> What needs to be done: Find where "Click the external" occurs in the data below, and retype that line and every later line exactly.

Collected data:
********************
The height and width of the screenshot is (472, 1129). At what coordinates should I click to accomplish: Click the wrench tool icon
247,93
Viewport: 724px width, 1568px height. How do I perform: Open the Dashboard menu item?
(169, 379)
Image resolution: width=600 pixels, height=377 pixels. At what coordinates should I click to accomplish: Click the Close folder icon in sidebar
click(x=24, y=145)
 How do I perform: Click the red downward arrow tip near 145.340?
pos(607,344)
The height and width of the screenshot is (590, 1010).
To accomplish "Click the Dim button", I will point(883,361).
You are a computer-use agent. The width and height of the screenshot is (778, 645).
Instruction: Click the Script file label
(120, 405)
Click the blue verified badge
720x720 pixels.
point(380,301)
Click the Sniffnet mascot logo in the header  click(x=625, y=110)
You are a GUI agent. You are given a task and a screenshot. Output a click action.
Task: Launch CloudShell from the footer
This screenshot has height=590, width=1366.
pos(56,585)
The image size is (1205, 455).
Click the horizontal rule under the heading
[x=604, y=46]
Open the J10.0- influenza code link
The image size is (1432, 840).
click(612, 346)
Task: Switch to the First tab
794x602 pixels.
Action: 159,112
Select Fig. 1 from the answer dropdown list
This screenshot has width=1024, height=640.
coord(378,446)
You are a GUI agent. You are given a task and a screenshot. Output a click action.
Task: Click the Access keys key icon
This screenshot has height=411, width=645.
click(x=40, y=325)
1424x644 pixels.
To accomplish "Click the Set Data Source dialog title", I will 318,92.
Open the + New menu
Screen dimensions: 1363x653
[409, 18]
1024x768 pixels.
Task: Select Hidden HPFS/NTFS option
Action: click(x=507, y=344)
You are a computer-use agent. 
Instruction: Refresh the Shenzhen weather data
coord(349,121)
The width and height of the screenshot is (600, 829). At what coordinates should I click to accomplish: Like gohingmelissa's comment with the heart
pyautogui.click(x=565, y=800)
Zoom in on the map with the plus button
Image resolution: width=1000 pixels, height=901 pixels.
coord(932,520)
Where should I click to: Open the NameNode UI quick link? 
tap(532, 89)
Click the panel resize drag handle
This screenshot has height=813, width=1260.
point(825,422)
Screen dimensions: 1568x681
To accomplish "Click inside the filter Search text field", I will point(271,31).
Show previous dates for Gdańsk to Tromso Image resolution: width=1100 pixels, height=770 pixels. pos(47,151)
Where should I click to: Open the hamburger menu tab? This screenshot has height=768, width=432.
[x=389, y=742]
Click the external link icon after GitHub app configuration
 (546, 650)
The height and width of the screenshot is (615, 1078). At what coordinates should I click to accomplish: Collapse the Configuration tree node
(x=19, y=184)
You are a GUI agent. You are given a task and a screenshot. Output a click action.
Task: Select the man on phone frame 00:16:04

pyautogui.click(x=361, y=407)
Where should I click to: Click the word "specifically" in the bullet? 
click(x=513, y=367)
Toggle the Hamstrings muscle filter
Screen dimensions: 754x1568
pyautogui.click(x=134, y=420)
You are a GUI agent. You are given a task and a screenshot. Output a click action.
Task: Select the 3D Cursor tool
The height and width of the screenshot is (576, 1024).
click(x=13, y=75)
********************
> Your response:
Click the external link icon after GitHub app configuration
 (546, 650)
The height and width of the screenshot is (615, 1078). At what coordinates should I click to accomplish: Collapse the Configuration tree node
(x=19, y=184)
You are a GUI agent. You are given a task and a screenshot. Output a click action.
Task: Select the man on phone frame 00:16:04

pyautogui.click(x=361, y=407)
Where should I click to: Click the word "specifically" in the bullet? 
click(x=513, y=367)
Toggle the Hamstrings muscle filter
Screen dimensions: 754x1568
pyautogui.click(x=134, y=420)
You are a GUI agent. You are given a task and a screenshot. Output a click action.
Task: Select the 3D Cursor tool
The height and width of the screenshot is (576, 1024).
click(x=13, y=75)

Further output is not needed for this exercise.